Według Ukrinformu mieszkańcy Chersonia publikują na Facebooku odpowiednie wideo z grupowej akcji protestacyjnej.
Film pokazuje, jak ludzie opuszczają Plac Wolności - chrząkają, słychać okrzyki
„Chersoń to Ukraina!”
„27 kwietnia… ludzie poszli na wiec, rozpoczął się „show światła i granatów”… tak żyje Chersoń” – komentują uczestnicy wydarzenia. Odnotowują, że ludzie poszli na akcję przeciwko pseudo referendum i pokazać, że Chersoń to Ukraina.
Protestujący zauważa, że ludzie zostali obrzuceni gazem i granatami ogłuszającymi.
Okupanci ostrzegają o zakazie wieców i demonstracji.
Z nagrania jasno wynika, że jest ranny mężczyzna, do którego zostało wezwane pogotowie ratunkowe i jest komentarz, że jeden z uczestników akcji został zabrany do „zetki”.
Jak donosił Ukrinform, najeźdźcy próbują wytropić i zatrzymać uczestników proukraińskich akcji w Chersoniu, ale ludzie nadal próbują protestować. Według komisarza Rady Najwyższej ds. Praw Człowieka Ludmiły Denisowej rosyjscy najeźdźcy planują od 1 maja do 10 maja przeprowadzić w obwodzie chersońskim tzw. referendum.
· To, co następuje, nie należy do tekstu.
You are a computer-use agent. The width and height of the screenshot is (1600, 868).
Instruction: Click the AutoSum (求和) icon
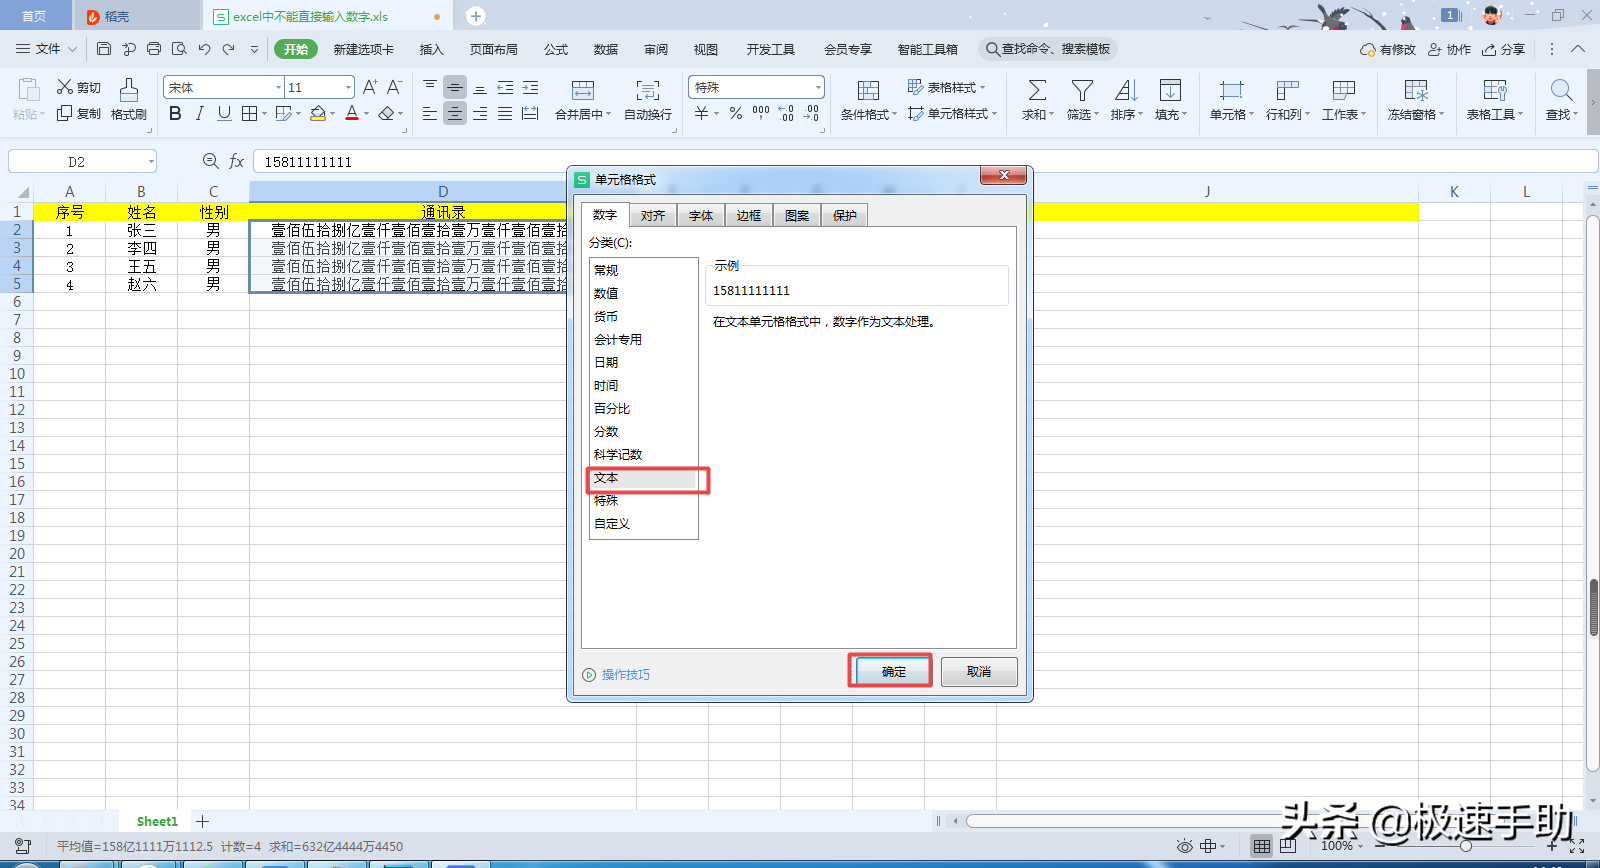point(1038,99)
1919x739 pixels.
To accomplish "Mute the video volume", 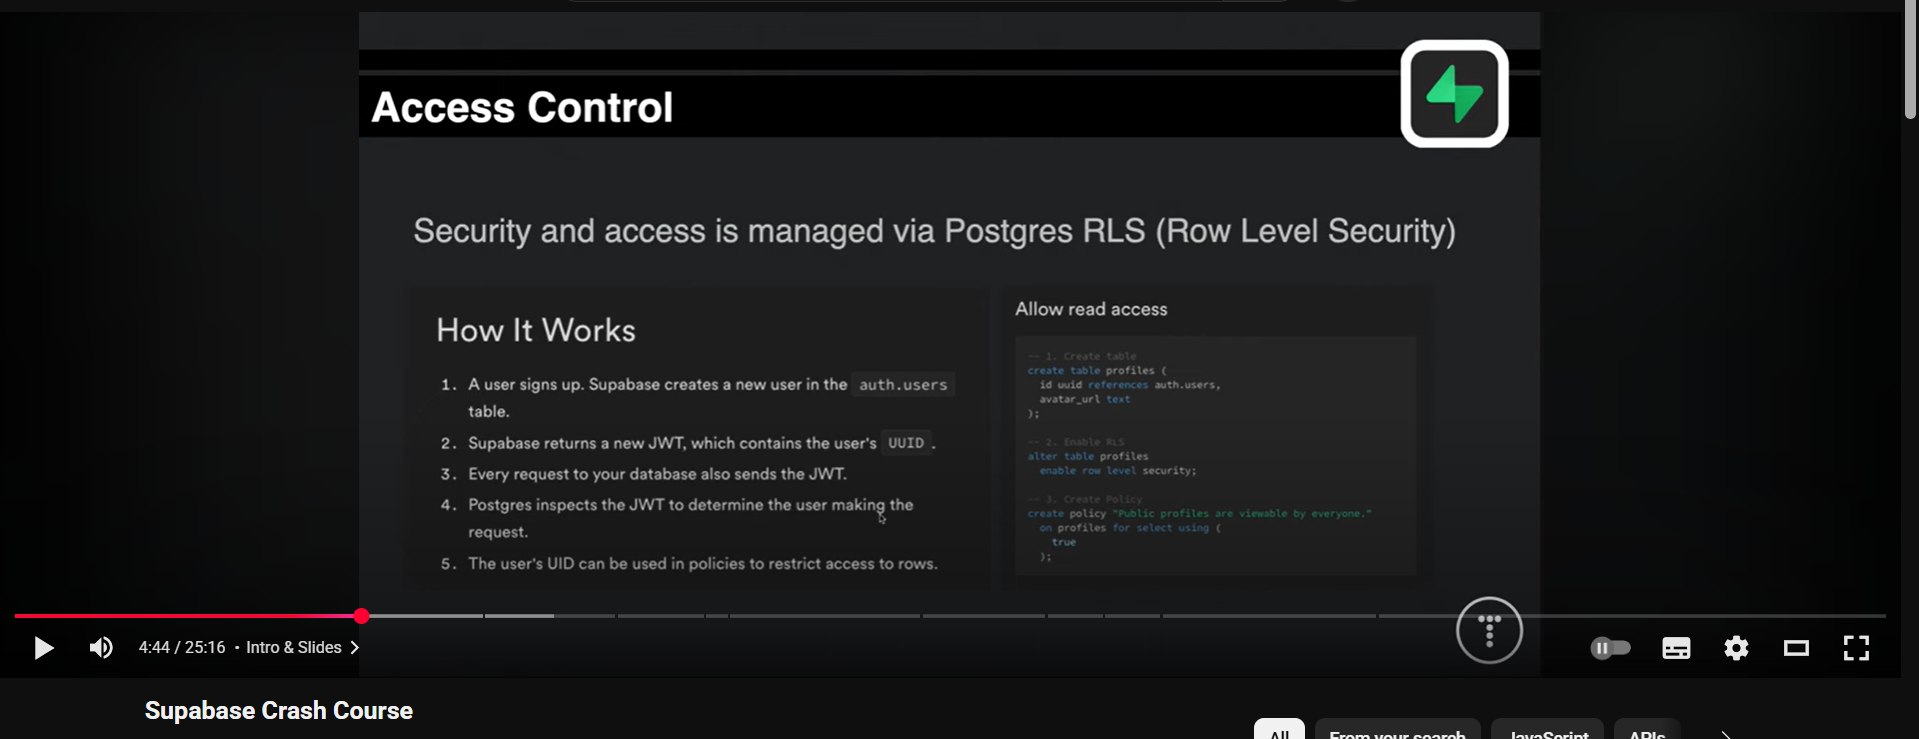I will (x=101, y=648).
Tymczasem w regionie uprowadza się cywilów, w tym dziennikarzy, przywódców społeczności, deputowanych i aktywistów. Specjaliści Ministerstwa Transformacji Cyfrowej stworzyli bezpiecznego chatbota dla regionu Chersoniu, który pomoże ustalić losy zaginionych mieszkańców regionu.
W Chersoniu rosyjscy okupanci zorganizowali „konferencję”, na której przedstawili „przewodniczącego administracji regionalnej” i „przewodniczącego administracji miejskiej”. Burmistrz Chersonia Igor Kołychajew powiedział, że odmówił współpracy z „nową administracją” powołaną przez rosyjskich okupantów.